White v. White - Is Appreciation Separate or Marital Property?
When dividing property in a divorce case, courts in most states distinguish between separate and marital property. Generally, separate property isn’t subject to division, while marital property is. Separate property may include property a spouse brings into the marriage (that is, property he or she owned before getting married), as well as property received by a spouse during marriage by gift or inheritance, or through an award from a lawsuit.
The distinction between separate and marital property is less clear when the value of an asset that’s classified as separate property increases during the marriage. That appreciation may be considered marital property in certain situations, which can have a significant impact on the division of property in divorce.
Active vs. Passive Appreciation
When classifying appreciation on separate property for divorce purposes, many states distinguish between active and passive appreciation. Active appreciation — appreciation because of the efforts of one or both spouses — is generally treated as marital property subject to division. Passive appreciation — attributable to external factors such as inflation, market forces, regulatory changes, and the efforts of others — is usually classified as separate property.

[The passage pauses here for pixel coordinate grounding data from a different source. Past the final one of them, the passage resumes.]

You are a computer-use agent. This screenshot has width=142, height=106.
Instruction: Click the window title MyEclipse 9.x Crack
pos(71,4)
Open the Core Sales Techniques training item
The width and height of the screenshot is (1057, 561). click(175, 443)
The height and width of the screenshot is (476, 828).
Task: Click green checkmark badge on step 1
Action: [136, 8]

This distinction can be complex in practice, however. Some assets generate only passive appreciation, such as a certificate of deposit owned before marriage that earns a fixed rate of interest. But certain assets can generate a combination of active and passive appreciation.
Case in Point
In White, the spouses disagreed about how to classify the appreciation of an investment account. The husband, a financial advisor, had opened the account with his separate property, a $100,000 inheritance. He allocated the investments using modern portfolio theory — the same approach he used for his clients — and reinvested the earnings each year. Five years later, when the couple divorced, the account was worth well over $300,000. The husband asserted that the increase in value was passive appreciation and was, therefore, separate property.
But the Nebraska Supreme Court rejected this argument, because he failed to prove that some or all of the appreciation wasn’t attributable to his or his wife’s efforts. The court listed several examples of evidence that could have established the growth in value was attributable, at least in part, to passive factors, including:
- Evidence of some benchmark of general market growth,
- Evidence that some or all of the annual rate of return was guaranteed or statutorily prescribed, and
- Evidence that he relied on recommendations from or management by a third party.
In contrast, the evidence showed that his efforts in employing modern portfolio theory — evidence of active appreciation — contributed to the account’s impressive returns. Therefore, the court found that the appreciation was marital property that should be included in the marital estate and subject to division.
Note that state laws and legal precedent vary significantly from jurisdiction to jurisdiction; so, it’s important to consider state statutes and case law in the proper jurisdiction. However, family court judges may sometimes look to other states for guidance on how to value marital assets, especially when there’s not much relevant precedent in a case’s venue.
Experts Add Value
It’s common for investment portfolios and private business interests that start out as separate property to have elements of both active and passive appreciation. A business valuation professional can help the parties allocate appreciation between the two categories based on the facts of the case.